Data shown Block Start

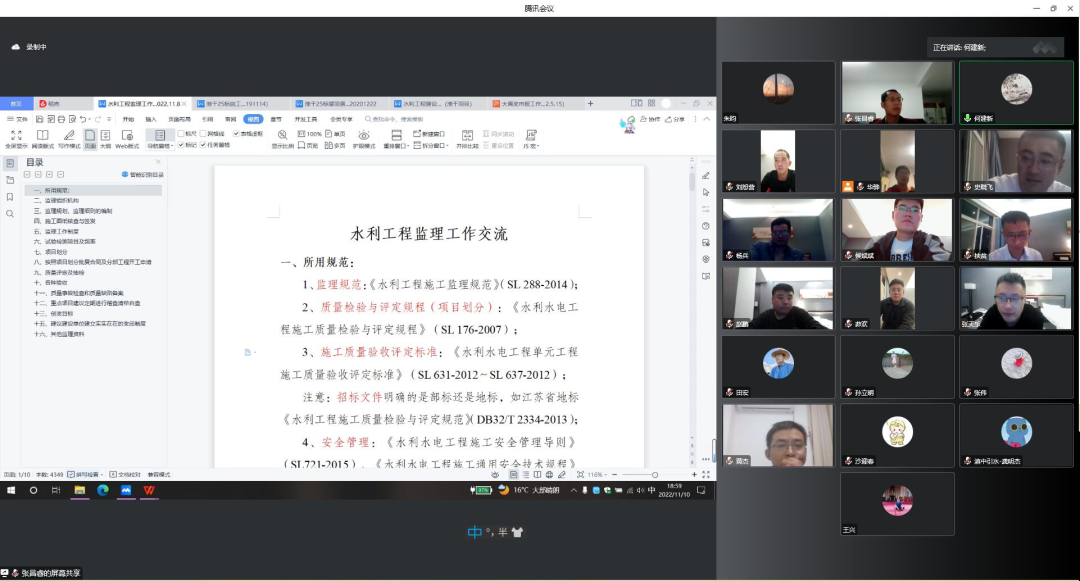Expand the 导航窗格 navigation pane dropdown
This screenshot has width=1080, height=581.
(159, 146)
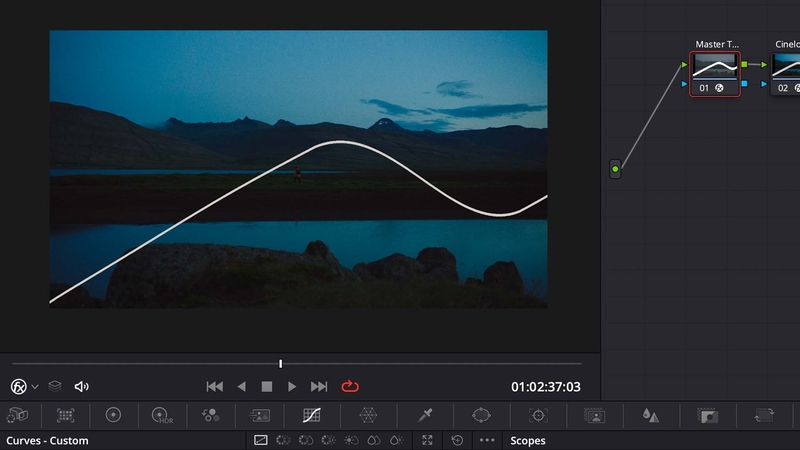Select the Curves palette icon
Viewport: 800px width, 450px height.
point(311,414)
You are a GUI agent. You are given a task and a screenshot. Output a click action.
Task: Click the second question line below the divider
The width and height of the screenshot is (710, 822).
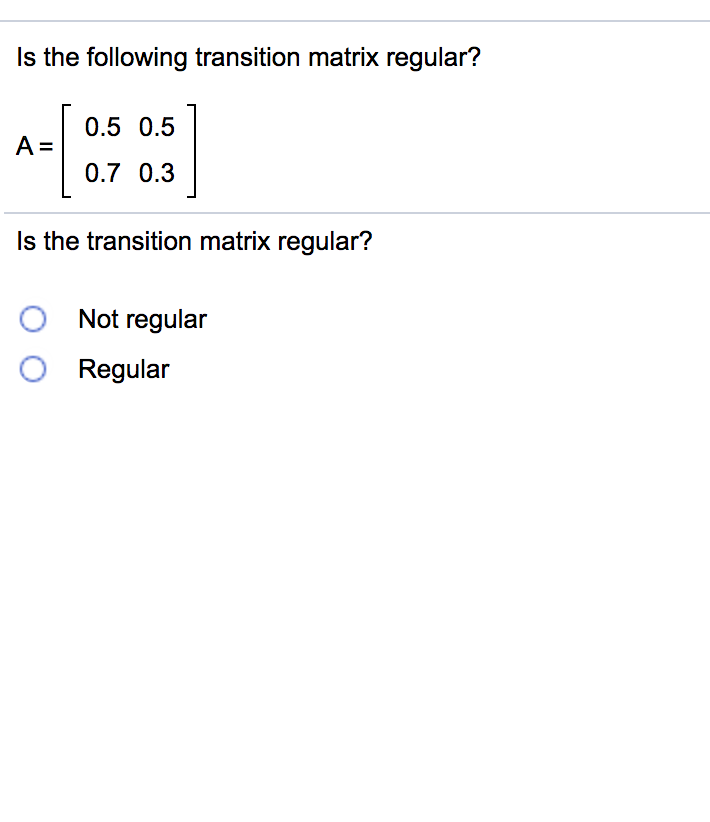tap(195, 241)
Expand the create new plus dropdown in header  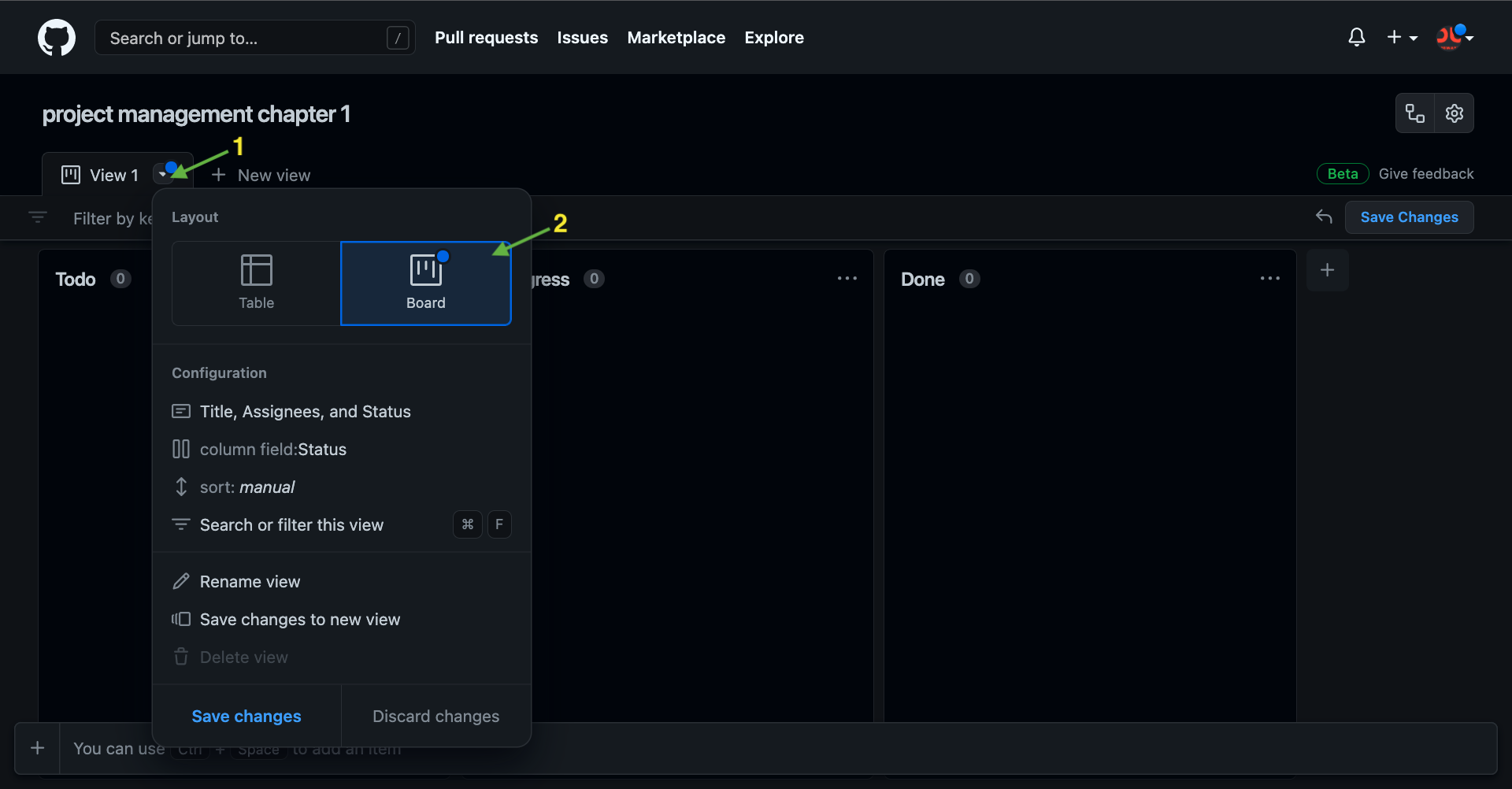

Data shown Block End

### What is needed
In the records above, find the line that contains "You are a GUI" and repeat exactly that line and all lines after it to the end. Do not include pictures.

### Response
You are a GUI agent. You are given a task and a screenshot. Output a click action.
Task: Click the second question line below the divider
The width and height of the screenshot is (710, 822).
tap(195, 241)
Expand the create new plus dropdown in header  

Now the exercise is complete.